Morre grande ícone do futebol brasileiro

Carlos Alberto Torres, 72 anos, faleceu no Rio de Janeiro, vítima de enfarte fulminante. Nome e sobrenome de craque. O homem do tri em 1970, que beijou e levantou a Taça Jules Rimet e ficou conhecido no mundo todo. Até mesmo o Pelé já ouviu seus sermões na seleção brasileira, o Brasil perde um mito do futebol nacional.

Carlos Alberto Torres fez sua última participação na TV no último domingo durante o programa “Troca de Passes”. Ele estava em sua casa no Rio de Janeiro quando sofreu o infarto. Segundo a Globo, Carlos Alberto Torres estava acompanhado do amigo e comentarista Ricardo Rocha quando começou a se sentir mal, chegou a ser encaminhado para o hospital, mas não resistiu.
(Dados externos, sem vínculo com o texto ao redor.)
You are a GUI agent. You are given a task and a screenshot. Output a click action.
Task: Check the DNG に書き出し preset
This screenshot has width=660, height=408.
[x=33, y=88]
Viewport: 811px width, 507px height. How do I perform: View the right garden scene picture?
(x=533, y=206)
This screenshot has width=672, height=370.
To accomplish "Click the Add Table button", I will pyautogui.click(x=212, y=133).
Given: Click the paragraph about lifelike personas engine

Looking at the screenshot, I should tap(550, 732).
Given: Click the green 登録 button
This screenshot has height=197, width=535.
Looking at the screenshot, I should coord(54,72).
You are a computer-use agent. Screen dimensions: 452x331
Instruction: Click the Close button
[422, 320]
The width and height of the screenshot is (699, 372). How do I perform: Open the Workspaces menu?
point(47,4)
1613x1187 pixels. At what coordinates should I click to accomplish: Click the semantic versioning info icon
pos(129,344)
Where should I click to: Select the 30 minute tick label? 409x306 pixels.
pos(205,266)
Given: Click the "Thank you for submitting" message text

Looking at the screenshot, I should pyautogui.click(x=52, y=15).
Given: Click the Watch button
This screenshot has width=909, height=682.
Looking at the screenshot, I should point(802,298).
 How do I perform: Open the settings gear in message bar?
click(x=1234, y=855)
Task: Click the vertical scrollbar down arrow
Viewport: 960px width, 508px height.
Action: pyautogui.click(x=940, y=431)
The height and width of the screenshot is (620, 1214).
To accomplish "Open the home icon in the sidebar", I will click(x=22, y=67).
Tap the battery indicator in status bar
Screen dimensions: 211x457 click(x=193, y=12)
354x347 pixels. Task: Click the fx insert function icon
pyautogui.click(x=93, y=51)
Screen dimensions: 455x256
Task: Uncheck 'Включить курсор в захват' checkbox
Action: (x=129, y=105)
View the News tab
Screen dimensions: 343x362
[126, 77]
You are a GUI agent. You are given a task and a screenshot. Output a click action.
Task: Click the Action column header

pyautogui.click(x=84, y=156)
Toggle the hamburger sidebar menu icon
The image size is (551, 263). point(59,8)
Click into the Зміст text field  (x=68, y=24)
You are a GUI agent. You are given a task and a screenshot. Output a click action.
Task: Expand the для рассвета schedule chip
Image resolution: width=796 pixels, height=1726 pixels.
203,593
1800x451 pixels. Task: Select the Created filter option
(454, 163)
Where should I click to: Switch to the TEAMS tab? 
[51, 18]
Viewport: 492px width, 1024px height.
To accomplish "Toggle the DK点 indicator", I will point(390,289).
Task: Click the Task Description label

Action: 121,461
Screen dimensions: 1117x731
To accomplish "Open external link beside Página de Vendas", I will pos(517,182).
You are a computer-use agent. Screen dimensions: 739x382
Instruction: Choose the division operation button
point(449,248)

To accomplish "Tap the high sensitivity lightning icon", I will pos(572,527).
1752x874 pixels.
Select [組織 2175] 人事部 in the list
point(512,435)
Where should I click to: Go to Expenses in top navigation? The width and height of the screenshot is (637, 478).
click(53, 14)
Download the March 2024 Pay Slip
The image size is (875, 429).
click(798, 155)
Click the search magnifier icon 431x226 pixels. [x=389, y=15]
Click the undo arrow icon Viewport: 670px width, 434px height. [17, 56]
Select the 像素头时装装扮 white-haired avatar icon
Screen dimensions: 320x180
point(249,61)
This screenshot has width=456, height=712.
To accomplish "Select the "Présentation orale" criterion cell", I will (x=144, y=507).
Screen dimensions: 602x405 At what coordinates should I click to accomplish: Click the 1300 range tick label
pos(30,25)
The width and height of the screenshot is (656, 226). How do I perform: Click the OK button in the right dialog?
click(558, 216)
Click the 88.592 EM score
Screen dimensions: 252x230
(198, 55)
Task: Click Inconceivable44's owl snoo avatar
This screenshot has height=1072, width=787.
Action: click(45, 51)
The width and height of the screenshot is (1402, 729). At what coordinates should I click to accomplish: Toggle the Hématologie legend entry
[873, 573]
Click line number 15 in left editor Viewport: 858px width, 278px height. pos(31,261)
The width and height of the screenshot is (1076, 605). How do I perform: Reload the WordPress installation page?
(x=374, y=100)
Torres deixou sua marca no futebol brasileiro pela carreira trilhada em clubes do país, como Santos, Botafogo e Fluminense. Foi tricampeão carioca pelo time tricolor (1964, 1975 e 1976) e pentacampeão paulista na equipe santista (1965, 1967, 1968, 1968 e 1973) e é claro o campeão da mágica Copa de 70.

Se aposentou em 1982, quando atuava pelo New York Cosmos e começou na carreira de treinador com o título brasileiro de 1983 com o Flamengo apenas 1 ano depois o que levou o treinador a ser cobiçado por diversos clubes. Conquistou a Copa Conmebol, em 1993, pelo Botafogo, e o Campeonato Carioca pelo Fluminense, em 1984. Passou por muitos até o Paysandu em 2005, o seu último.

Zagallo era o seu maior fã, sempre dizia que fora de campo era o comandante, mas, no gramado, Torres era quem mandava. O gol marcado pelo lateral-direito, o último na goleada por 4 a 1 sobre a Itália, sintetizou o que o então camisa 4 e toda aquela Seleção tinham de melhor. A jogada, que iniciou da intermediária com série de dribles de Clodoaldo, foi de pé em pé até Pelé dar o passe mágico para o jogador que vinha de trás.